One way to start is with Aviva’s unit trust platform, Navigator. With your financial adviser representative’s help, you can choose from over 900 unit trusts to build your investment portfolio. Investment funds can come from your bank savings, which may be growing at a paltry interest rate, or your CPF funds. How’s that for making your savings go the distance?
Marry well
No, we’re not asking you to find a gold mine like Nick. Financial alignment doesn’t have to mean that you both have to have the same financial standing. What’s more important is to find someone who’s on the same page as you in terms of financial goals and attitudes towards money.

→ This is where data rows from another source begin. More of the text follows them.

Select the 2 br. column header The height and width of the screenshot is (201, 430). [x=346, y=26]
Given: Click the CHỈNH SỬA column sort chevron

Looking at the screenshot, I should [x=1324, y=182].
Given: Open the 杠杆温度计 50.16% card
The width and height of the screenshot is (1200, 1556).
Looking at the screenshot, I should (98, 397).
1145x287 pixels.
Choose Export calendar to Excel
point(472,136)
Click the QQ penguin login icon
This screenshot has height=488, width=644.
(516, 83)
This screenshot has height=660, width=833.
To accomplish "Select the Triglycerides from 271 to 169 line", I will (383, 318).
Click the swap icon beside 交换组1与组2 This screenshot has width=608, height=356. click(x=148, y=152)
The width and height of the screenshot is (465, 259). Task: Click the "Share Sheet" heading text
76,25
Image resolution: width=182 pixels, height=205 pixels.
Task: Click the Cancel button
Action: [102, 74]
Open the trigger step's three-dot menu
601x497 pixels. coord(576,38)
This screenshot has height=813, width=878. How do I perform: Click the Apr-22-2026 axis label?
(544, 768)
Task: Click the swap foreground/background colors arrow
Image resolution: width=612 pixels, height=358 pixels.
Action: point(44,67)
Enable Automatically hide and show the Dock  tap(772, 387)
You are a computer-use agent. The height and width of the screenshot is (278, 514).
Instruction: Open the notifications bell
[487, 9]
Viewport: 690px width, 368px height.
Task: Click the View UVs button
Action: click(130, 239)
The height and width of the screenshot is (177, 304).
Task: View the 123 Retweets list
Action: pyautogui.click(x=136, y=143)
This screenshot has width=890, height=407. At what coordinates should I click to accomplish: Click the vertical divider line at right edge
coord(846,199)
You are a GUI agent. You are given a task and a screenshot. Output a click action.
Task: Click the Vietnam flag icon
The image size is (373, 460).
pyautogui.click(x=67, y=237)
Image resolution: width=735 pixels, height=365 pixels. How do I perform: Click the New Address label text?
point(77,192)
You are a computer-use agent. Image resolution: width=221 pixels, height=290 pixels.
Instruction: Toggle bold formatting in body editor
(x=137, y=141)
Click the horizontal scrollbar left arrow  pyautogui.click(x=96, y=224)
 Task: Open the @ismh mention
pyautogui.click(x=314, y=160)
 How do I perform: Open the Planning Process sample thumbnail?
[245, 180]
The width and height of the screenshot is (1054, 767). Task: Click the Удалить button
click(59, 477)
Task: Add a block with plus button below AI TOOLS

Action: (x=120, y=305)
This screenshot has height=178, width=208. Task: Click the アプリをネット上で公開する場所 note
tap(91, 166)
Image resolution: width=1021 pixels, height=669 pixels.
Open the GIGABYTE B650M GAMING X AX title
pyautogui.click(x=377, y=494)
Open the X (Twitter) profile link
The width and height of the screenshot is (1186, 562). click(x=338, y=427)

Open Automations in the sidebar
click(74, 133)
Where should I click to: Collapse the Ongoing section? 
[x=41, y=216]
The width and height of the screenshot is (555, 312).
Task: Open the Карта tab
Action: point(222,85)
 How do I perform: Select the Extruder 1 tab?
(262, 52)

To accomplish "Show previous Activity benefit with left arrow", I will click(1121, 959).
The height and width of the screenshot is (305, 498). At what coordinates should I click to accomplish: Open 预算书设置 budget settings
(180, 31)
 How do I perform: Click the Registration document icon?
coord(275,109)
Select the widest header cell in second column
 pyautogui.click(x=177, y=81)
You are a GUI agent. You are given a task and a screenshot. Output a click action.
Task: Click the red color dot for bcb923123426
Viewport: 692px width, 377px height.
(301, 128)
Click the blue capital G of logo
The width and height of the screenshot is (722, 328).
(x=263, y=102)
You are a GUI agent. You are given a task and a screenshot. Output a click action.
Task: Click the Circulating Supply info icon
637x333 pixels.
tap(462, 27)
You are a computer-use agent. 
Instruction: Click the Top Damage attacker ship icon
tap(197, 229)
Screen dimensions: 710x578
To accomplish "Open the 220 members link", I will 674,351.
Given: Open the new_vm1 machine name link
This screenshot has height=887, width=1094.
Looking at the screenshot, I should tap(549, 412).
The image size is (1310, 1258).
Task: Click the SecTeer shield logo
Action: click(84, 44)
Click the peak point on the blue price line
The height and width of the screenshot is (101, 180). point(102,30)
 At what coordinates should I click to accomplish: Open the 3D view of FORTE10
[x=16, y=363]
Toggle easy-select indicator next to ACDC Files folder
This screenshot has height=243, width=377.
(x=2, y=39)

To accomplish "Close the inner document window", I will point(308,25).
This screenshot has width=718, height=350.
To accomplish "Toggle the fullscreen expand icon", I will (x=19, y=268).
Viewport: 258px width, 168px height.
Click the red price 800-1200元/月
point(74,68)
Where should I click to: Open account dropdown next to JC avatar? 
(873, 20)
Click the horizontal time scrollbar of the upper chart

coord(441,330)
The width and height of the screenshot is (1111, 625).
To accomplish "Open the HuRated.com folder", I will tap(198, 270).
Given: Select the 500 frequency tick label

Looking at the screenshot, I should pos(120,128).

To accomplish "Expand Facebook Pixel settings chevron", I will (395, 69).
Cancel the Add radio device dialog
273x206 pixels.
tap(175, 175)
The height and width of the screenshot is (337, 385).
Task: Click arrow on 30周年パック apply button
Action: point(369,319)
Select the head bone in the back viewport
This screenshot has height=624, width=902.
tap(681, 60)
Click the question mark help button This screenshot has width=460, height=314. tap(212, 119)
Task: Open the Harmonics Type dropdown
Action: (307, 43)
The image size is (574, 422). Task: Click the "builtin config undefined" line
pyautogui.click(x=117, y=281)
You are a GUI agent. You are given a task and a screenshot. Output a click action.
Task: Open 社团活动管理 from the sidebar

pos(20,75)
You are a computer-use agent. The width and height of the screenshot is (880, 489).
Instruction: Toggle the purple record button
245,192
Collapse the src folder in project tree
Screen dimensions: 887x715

If your other half is always making the wrong financial moves, you’ll need to have a serious talk with each other. About what? Start by being honest about where each of you stands financially early on in the relationship. We’re not saying you have to exchange ATM PINs, but be open about how much you earn, spend and save monthly, your loans or debts, and your approach to budgeting (if you do budget at all). Also discuss your personal goals (“I want to make my first million at 40”; “I want to retire at 50”, etc), and how you plan to get there. Then, take the conversation to the next level and discuss your shared financial goals as a couple, how you want to pool your money, if at all, and how you want to split your expenses as a couple.
Build your emergency fund
As the name suggests, this will help tide you over when you fall on hard times such as a retrenchment, so you won’t have to touch your investments or retirement savings prematurely. Start building yours as soon as you begin earning a salary (and certainly before big expenses like a home or children come into the picture).
How much is enough? A general rule of thumb is to save at least 3 months of your salary. Keep it in a savings account separate from your usual spending account, so you won’t be tempted to use the funds. Keep the money liquid for easy withdrawals when necessary.